TU Dresden and Intel collaborate for achieving optimal performance on Intel processors
New Intel® Parallel Computing Center focuses on leading CFD solvers from the European aerospace industry and the OpenModelica compiler
The Center for Information Services and High Performance Computing (ZIH) has been established as an Intel® Parallel Computing Center (IPCC). The collaboration between ZIH and Intel focuses on increasing the parallelism of existing scientific applications on future supercomputers consisting of many-core processors.
Led by ZIH scientists, the new IPCC carries out two projects that target an important common goal: the automatic generation of optimized parallel code for Intel's many-core architectures and their multiple parallelization levels.
“To actually exploit the full power of many-core processors and advance the scientific discovery of users on next generation high performance computing systems, we must support their applications to run on such architectures. Without software support for code optimization, they will not be able to take advantage of the improved computing performance promised by future processors.” said Prof. Wolfgang E. Nagel, ZIH director.
Therefore, ZIH, T-Systems SfR, and the German Aerospace Center (DLR) will join forces to bring TAU and TRACE, two leading CFD solvers from the European aerospace industry, to the Intel® Xeon Phi™ Coprocessor and subsequent coprocessors. Both solver codes will be tuned for optimal performance by leveraging all levels of parallelism provided by Xeon Phi, thereby making aerospace and CFD research codes ready for next-generation hardware accelerators. In addition, compiler techniques will be examined, to demonstrate a minimally invasive approach to transform a program into a data layout appropriate for the Intel® Xeon Phi™ Coprocessor architecture.
A second direction of research for this IPCC comes from a very different community. Modelica is a language that has become a widely used standard to describe and simulate physical and technical models in science and engineering. Along with the industrial partners Bosch-Rexroth and ITI GmbH, ZIH will enhance the OpenModelica compiler to efficiently use the new hardware, complementing ongoing research cooperation between these partners. As a result, more complex simulations may be launched on the engineer's commodity hardware and allow shortening of the product development cycle.

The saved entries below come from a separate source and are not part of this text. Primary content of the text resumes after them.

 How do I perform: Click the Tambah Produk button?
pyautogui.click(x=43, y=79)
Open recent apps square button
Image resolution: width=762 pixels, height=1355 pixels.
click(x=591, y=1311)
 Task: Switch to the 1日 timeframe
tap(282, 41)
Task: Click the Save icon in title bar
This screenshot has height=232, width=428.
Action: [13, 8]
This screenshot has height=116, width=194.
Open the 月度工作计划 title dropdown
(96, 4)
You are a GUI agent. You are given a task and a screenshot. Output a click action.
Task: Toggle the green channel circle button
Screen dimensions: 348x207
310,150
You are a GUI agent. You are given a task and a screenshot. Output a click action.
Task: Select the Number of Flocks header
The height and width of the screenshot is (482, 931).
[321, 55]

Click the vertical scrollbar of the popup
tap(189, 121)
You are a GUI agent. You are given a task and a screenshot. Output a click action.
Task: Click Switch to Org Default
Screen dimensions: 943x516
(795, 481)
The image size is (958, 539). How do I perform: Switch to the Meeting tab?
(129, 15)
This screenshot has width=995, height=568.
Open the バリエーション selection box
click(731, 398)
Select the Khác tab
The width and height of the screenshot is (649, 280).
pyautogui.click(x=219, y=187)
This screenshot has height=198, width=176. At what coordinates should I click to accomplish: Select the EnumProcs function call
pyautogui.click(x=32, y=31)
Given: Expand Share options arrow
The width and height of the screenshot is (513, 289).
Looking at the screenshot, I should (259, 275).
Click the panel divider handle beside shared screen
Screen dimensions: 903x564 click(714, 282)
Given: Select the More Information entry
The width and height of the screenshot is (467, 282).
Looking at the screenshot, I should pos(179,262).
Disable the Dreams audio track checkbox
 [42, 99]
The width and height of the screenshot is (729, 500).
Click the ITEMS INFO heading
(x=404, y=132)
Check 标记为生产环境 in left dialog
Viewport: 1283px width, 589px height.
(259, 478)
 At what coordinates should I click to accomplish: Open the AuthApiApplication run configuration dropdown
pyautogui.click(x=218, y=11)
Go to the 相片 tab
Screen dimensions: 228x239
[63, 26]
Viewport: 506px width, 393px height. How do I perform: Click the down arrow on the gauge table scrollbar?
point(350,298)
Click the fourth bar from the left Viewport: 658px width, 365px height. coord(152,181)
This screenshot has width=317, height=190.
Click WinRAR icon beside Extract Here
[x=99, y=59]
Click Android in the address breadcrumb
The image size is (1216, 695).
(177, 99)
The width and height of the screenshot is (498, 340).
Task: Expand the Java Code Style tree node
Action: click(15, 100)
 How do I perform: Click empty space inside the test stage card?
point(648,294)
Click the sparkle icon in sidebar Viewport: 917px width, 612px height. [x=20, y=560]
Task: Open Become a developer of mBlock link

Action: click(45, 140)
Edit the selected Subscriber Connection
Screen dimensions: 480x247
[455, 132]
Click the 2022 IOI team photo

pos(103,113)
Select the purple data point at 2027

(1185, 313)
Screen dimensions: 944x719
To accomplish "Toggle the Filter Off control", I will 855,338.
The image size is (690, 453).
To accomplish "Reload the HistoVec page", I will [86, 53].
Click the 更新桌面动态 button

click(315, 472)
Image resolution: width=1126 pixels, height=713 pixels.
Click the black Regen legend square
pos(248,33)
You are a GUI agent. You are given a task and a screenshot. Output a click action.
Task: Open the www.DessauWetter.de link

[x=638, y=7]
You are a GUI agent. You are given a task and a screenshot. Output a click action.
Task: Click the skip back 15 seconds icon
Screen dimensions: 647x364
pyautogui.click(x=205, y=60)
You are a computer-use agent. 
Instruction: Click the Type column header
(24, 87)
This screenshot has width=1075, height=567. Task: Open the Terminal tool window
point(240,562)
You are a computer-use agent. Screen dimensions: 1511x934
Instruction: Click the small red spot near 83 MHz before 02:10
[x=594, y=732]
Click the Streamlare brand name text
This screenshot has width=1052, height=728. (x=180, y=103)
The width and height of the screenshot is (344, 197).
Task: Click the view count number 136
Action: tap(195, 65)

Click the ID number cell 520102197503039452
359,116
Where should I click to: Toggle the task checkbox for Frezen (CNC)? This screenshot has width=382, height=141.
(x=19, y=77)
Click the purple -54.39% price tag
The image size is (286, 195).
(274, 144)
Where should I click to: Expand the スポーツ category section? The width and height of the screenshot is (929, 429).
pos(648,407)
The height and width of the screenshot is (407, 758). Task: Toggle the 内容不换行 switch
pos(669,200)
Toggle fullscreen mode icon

“Modernizing today’s technical computing applications is key to unlocking the potential of current and future hardware. We are delighted ZIH will apply their expertise to this endeavor, and look forward to the discoveries that will be enabled by this collaboration.” said Bob Burroughs, Director Technical Computing System Enabling, Intel Corporation.
ZIH is a central scientific unit of the Technische Universität Dresden with a broad spectrum of services and research activities. With its interdisciplinary orientation, ZIH supports other departments and institutions in their research and education for all matters related to information technology and computer science. In its mission to be a competence center for scientific computing, parallel programming, and performance optimization, ZIH offers HPC resources to academic users as well as support for HPC application development.